== Given records ==

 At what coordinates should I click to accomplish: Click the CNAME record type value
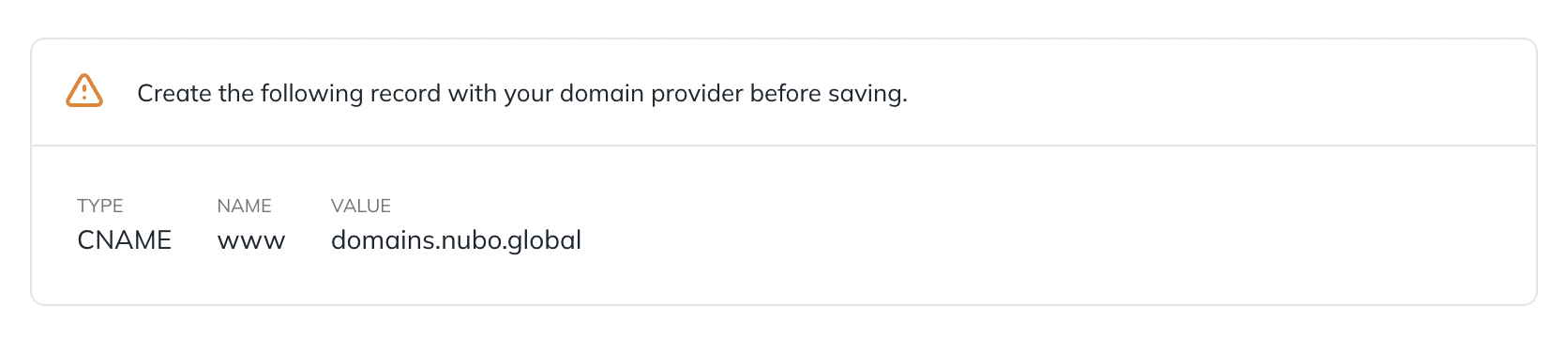coord(125,240)
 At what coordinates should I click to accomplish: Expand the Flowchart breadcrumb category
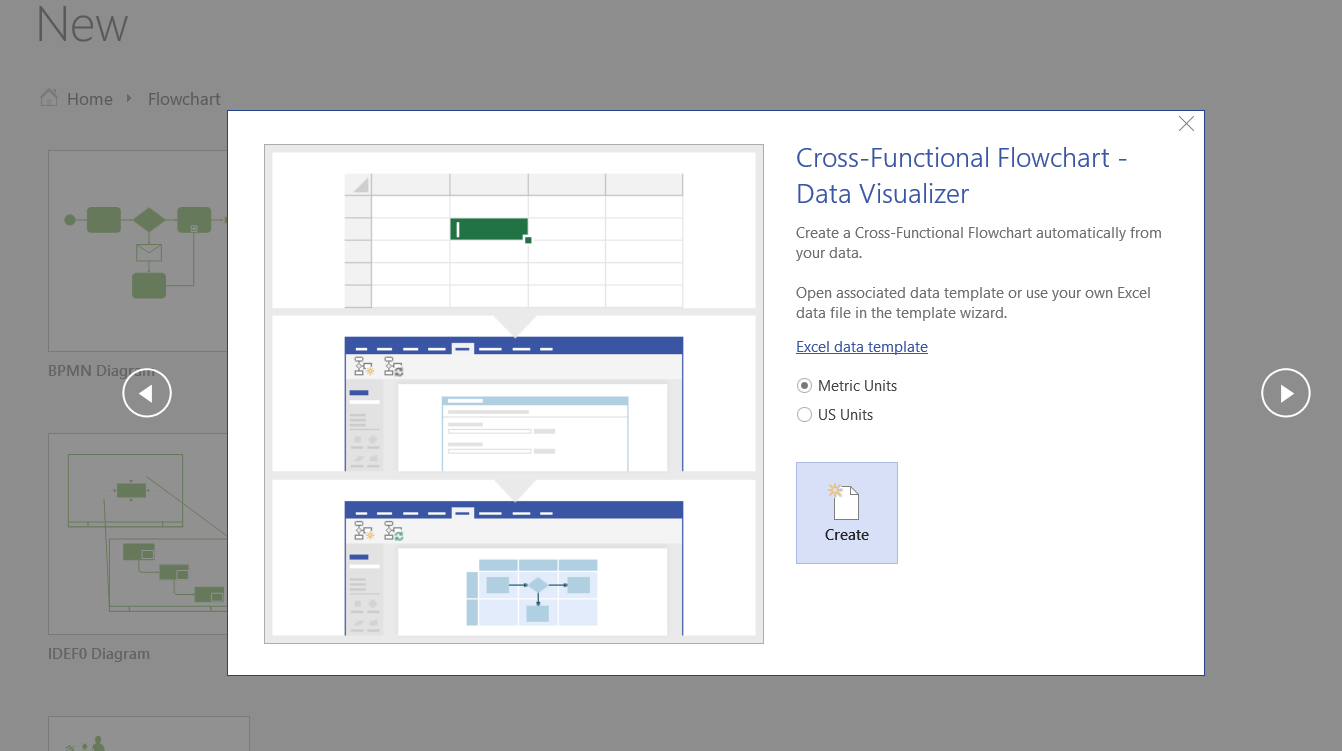pos(184,98)
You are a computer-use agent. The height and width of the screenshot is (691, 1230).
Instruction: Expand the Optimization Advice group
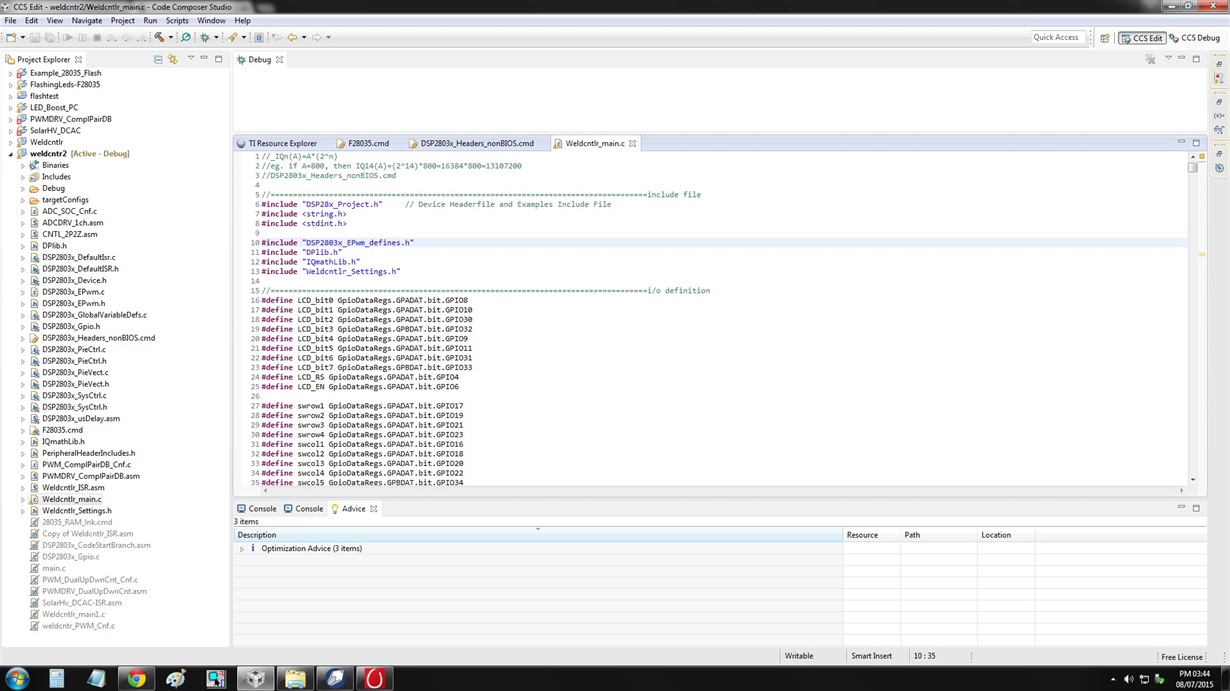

== Aim of the exercise ==
Images are to be left out when the records above are written out again exactly.

== Solved problem ==
 At what coordinates should I click to accomplish: Click the CNAME record type value
coord(125,240)
 At what coordinates should I click to accomplish: Expand the Flowchart breadcrumb category
pos(184,98)
You are a computer-use agent. The height and width of the screenshot is (691, 1230).
Instruction: Expand the Optimization Advice group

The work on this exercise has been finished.